The essay was about how it's not always best to cordon of huge tracts of land and call them reserves or parks, as often this has seen an increase in poaching and deforestation, due to the lack of funding for the protection needed. Also what of the indigenous people that are forced off of their own land – some statistics show that often these very people are the best at protecting the land that they hold dear.
Obviously it is a really hard topic to discuss and there is no hard and fast answer for all instances, and I didn't want to take anything away from the park rangers who do an amazing job to protect wildlife. For the first illustration, a full plate I decided to do an amazon habitat with a Kayapo tribesman acting as guardian of his piece of jungle, surrounded by relevant wildlife – at the bottom an arapaima which has faced real problems from over fishing, a threat that is still being dealt with through education of the local inhabitants. Next is the quintessential icon of the amazon, the jaguar, and at the top a real success story, the Red Siskin, after a new colony was found after being feared to be on the brink of extinction.

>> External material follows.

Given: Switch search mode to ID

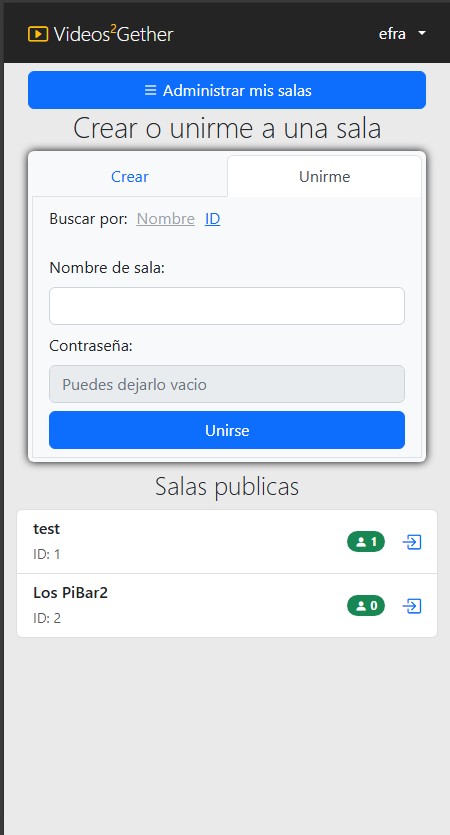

For the second illustration I wanted to show the rangers of the African National Parks, who put their lives on the line every day in defence of wildlife. Although they are doing all they can, they cannot be everywhere at once, and often this can mean that whilst one thing is being protected, others are not, which is why it's so hard to get a definitive solution. I wanted to show this with poachers fires behind the rangers back.
Finally I wanted a bit of lightness so I drew a cute asian elephant, based on some pictures I took in Borneo, although I had to edit it a bit so that it wasn't a pygmy elephant! It featured in the January 2016 issue of Wildlife Magazine.